-------- DATA SUPPLIED
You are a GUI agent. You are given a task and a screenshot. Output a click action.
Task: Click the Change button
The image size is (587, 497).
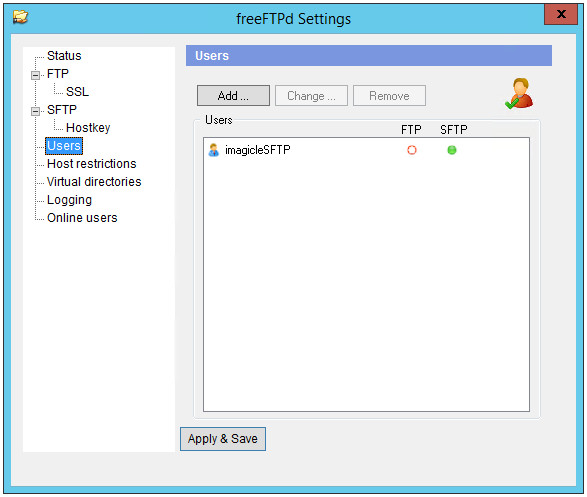coord(311,96)
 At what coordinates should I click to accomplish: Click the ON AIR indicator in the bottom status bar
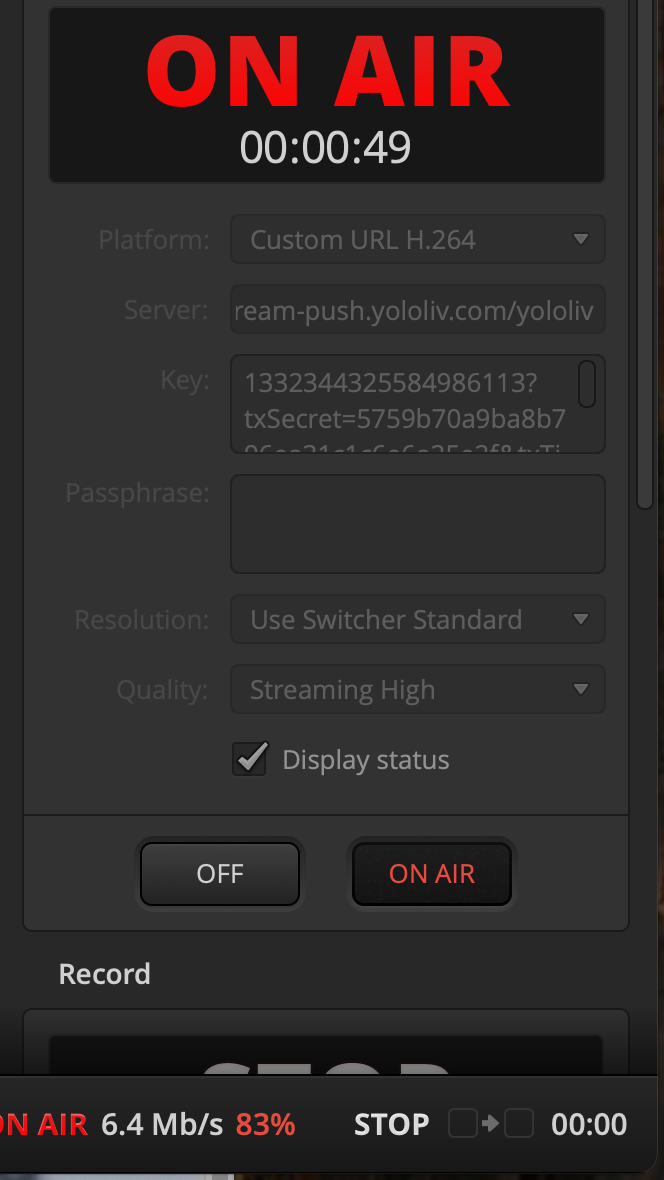[x=44, y=1125]
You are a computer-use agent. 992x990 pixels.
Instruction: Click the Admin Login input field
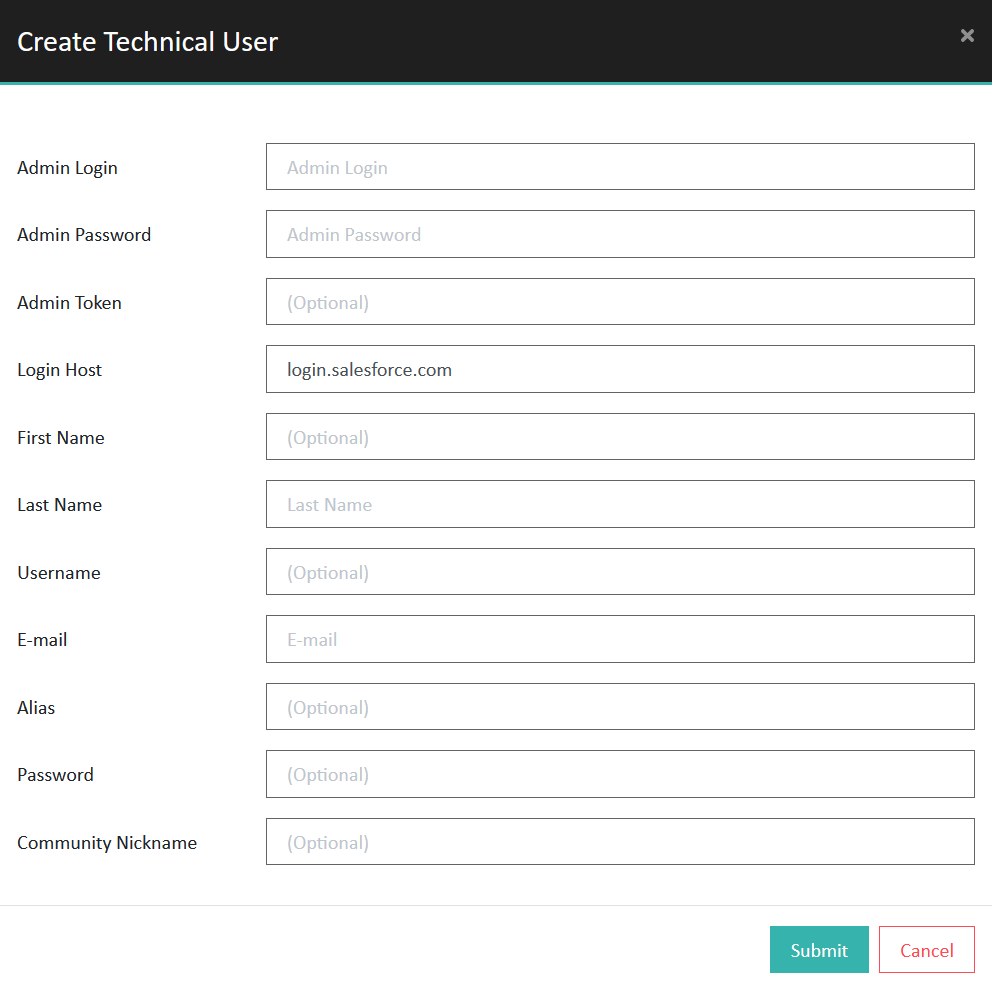pos(620,166)

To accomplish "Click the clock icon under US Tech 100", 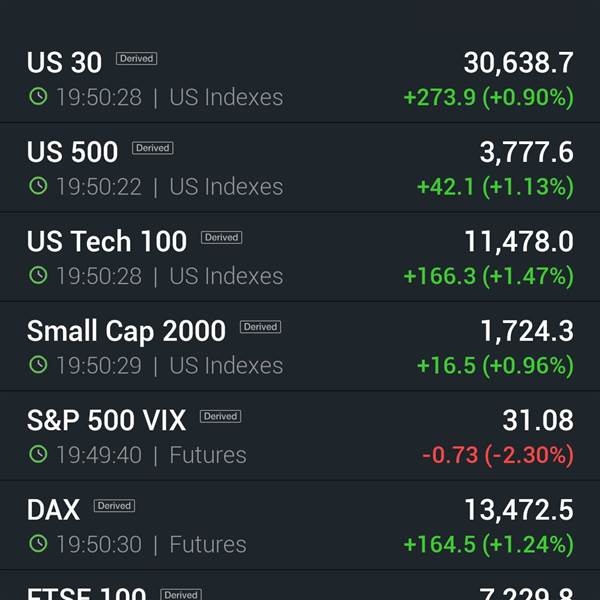I will 38,276.
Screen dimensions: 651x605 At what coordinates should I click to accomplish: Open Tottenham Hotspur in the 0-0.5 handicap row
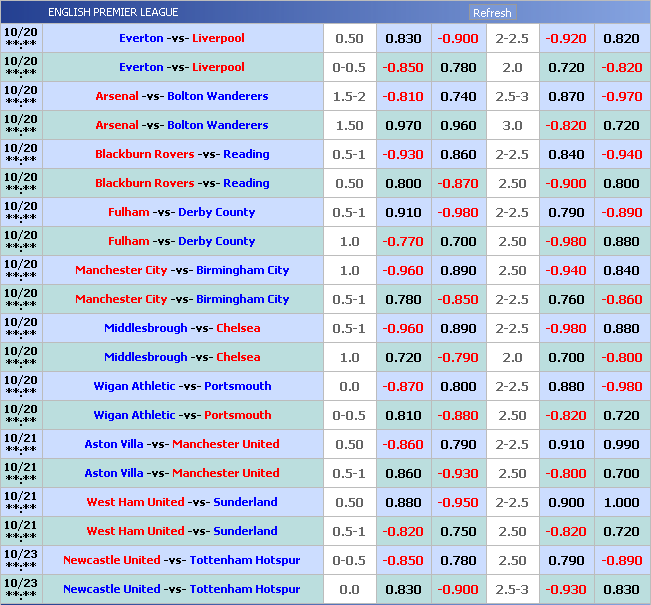tap(245, 561)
----------------
PROBLEM DESCRIPTION — Where in the records does the string "agent" appear? Copy every line that has it.

SOLUTION FOR THIS EXERCISE —
You are a GUI agent. You are given a task and a screenshot. Output a click action.
You are a computer-use agent. 992x990 pixels.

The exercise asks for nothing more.